At Moichor, we are often asked about our automation — how we use it, what it does, when we choose to use it, and when we don’t. Automation is essential for providing accurate, inexpensive veterinary diagnostic testing with 24-hour turnaround at scale. A key innovation at Moichor is improving what’s possible with automated CBCs by using microscopy and computer vision. For this R&D chat, we sat down with Matthew Guay, Kyle Web, and Thanh Le to explain how we arrive at automation for a CBC test.
A successful automated CBC offering is a synthesis of multiple processes working in concert — human, hardware, and software. This process begins as a human would, with a blood smear under a microscope. Our automated microscopes are programmed to scan slides to identify the smear monolayer, where they capture images of 300-500 WBCs per slide.

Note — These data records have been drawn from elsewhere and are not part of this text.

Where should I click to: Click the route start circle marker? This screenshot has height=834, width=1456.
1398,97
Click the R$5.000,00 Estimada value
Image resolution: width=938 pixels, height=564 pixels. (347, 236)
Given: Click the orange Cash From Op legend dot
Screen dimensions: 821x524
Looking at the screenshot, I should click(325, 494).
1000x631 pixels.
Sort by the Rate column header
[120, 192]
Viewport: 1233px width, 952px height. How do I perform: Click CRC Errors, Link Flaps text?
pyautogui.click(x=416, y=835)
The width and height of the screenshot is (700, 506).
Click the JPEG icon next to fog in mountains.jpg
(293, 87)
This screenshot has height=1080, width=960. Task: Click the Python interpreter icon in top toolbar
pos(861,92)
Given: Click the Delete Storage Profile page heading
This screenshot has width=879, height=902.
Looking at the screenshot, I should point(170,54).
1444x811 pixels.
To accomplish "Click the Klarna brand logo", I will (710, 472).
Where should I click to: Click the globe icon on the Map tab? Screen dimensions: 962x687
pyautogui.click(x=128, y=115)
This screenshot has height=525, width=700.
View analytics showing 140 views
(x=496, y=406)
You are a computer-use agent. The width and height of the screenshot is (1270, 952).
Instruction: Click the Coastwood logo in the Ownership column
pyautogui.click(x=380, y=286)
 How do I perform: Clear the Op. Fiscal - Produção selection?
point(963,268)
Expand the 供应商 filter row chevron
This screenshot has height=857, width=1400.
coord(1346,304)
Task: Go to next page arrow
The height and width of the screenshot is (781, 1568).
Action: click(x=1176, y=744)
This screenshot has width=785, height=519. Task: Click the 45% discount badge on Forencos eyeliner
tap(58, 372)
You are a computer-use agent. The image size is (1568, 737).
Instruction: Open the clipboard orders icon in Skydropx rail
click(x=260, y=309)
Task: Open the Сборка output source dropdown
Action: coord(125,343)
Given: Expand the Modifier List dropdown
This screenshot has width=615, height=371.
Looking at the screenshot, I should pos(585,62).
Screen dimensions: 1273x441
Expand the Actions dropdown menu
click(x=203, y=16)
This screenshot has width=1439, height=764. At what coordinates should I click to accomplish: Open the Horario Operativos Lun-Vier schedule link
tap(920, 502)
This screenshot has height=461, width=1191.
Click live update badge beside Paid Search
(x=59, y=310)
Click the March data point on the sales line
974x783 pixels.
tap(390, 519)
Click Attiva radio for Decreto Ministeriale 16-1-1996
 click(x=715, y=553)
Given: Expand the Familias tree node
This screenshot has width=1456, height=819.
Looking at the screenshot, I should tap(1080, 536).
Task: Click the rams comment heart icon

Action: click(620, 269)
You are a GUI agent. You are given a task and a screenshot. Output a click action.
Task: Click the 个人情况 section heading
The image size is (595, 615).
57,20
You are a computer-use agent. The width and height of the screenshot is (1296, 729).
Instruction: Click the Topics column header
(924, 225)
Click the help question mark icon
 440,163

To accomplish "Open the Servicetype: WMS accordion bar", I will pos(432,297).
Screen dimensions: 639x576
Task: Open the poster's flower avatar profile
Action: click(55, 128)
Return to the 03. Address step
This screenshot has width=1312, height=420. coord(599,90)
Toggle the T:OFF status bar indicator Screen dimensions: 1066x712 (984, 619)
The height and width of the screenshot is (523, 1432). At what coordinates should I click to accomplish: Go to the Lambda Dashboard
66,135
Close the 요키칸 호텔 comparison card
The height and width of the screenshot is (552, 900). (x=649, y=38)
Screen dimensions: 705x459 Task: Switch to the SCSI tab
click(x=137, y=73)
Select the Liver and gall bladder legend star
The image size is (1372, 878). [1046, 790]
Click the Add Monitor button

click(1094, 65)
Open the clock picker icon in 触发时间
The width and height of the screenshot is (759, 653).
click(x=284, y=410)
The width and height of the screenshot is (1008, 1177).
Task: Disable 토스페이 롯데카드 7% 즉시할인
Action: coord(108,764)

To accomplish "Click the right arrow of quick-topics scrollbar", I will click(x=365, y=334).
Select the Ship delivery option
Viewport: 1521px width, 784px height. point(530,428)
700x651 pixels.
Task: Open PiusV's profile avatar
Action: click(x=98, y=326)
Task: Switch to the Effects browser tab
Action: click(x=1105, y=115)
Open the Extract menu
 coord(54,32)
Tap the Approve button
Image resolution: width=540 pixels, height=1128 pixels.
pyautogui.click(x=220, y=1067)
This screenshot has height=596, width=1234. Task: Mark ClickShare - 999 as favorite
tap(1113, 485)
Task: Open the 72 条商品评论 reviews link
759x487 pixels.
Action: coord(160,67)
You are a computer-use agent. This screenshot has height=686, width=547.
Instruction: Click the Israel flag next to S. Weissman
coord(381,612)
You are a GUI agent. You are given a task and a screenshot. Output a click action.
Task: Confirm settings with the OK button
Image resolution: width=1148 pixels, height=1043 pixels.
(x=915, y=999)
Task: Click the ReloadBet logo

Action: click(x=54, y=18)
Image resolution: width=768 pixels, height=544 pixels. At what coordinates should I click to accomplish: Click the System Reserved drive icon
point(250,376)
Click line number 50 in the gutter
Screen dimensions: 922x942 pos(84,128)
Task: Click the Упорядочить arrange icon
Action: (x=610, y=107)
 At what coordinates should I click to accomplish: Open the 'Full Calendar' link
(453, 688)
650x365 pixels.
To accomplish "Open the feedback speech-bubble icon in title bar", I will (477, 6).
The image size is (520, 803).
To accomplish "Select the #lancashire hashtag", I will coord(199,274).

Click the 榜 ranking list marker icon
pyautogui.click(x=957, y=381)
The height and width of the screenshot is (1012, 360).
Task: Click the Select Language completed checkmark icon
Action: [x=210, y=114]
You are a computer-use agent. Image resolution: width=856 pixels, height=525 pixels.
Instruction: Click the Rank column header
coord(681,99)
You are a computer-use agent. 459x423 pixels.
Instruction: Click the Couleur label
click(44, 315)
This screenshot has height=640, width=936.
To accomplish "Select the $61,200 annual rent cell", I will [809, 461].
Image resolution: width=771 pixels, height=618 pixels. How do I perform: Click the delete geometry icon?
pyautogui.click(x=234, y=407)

Once a sample is ready for automated processing, we count white blood cells using cell identification algorithms trained on Moichor’s CBC image data. At the time of publication, the Moichor CBC database contains over half a million pathology objects from over 150,000 images representing over 300 species.
This approach lets us analyze more images, far more quickly than manual review by a pathologist. This enables much more accurate and reproducible estimates of cell counts, as covered in our ExoticsCon 2021 presentation.
In AI research, it’s easy to take a curated data set, create a model, and train it to get impressive results. But moving this exercise from an isolated data set to a live stream of new real-world data is where the challenge begins.
In order to be viable for clinical operations, where results may be critical to patient healthcare, any Moichor CBC AI must work robustly across the variability presented by different species, different pathologies, and differences in sample preparation and handling.
How can we create an algorithm that does this? How do we know whether an automated test is doing a good job? What makes a machine learning algorithm trustworthy? These are the questions we have asked ourselves, and these are the questions that vets ask us. Our answers rest on three pillars: accuracy, robustness, and comprehensive validation.
What does it mean to say that an algorithm is accurate? For CBCs, this is a seemingly simple question with a nuanced answer. Imagine for example, there are some cells in an image and each one of those cells is a certain type. In this example, perfect accuracy is identifying them all correctly.
As it turns out, when you process thousands of samples, things work a bit differently. Variation in sample preparation and handling can lead to ambiguity that makes it difficult to differentiate between some cells. Inherently, this is a level of disagreement even between trained experts. By consulting with standards bodies for human pathology, and working with veterinarians to identify clinical requirements, veterinary experts have determined safe error rates that provide a frame of reference for us to measure our own algorithms’ performance.
To evaluate an algorithm correctly, we need correct data to compare against, so the last challenge for accuracy is building a gold-standard collection of human-annotated samples for validation. There are no shortcuts here, just a pathologist-led team taking the extra time and care to create a data set with an error rate as close to 0% as humanly possible.
If every single blood smear were perfectly prepared and handled and transported under ideal conditions, cell identification would be a simple matter. But for effective automation, our methodologies have to be robust enough to be accurate despite varying quality and conditions of samples, across a range of pathological states. Achieving robustness for CBC automation requires input standardization and diverse data.
At Moichor, we achieve standardization through a combination of strictly-controlled sample preparation protocol, automated microscopy, and software-based methodologies. Additionally, our data is really diverse; representing the full spectrum of species and sample conditions that may be presented for CBC evaluation. Over time, the goal is to continue building on this robustness to implement increasing levels of automation in the process, while creating an expansion upon our gold standard for accuracy.
With informed techniques for measuring accuracy and a diverse collection of data, we can comprehensively verify the evolving performance of our CBC platform. By stratifying data into different categories based on sample properties, our validation process can assess whether a model will be able to meet required standards of accuracy for automation.
Above all else, an AI tool must be trustworthy. Within our reference lab, the feedback from our laboratory staff and pathologists has been and continues to be essential to developing trustworthy clinical AI, giving us a holistic view on issues that may elude quantitative assessment of algorithmic accuracy alone.
Diagnostic test automation is seen as an AI algorithm achievement, but reliable clinical automation is actually the result of a well-honed system of algorithms, hardware, and human beings working in concert.
At Moichor, we work to optimize this system in all its aspects. The result is a technological and clinical achievement we are proud to share with the veterinary community.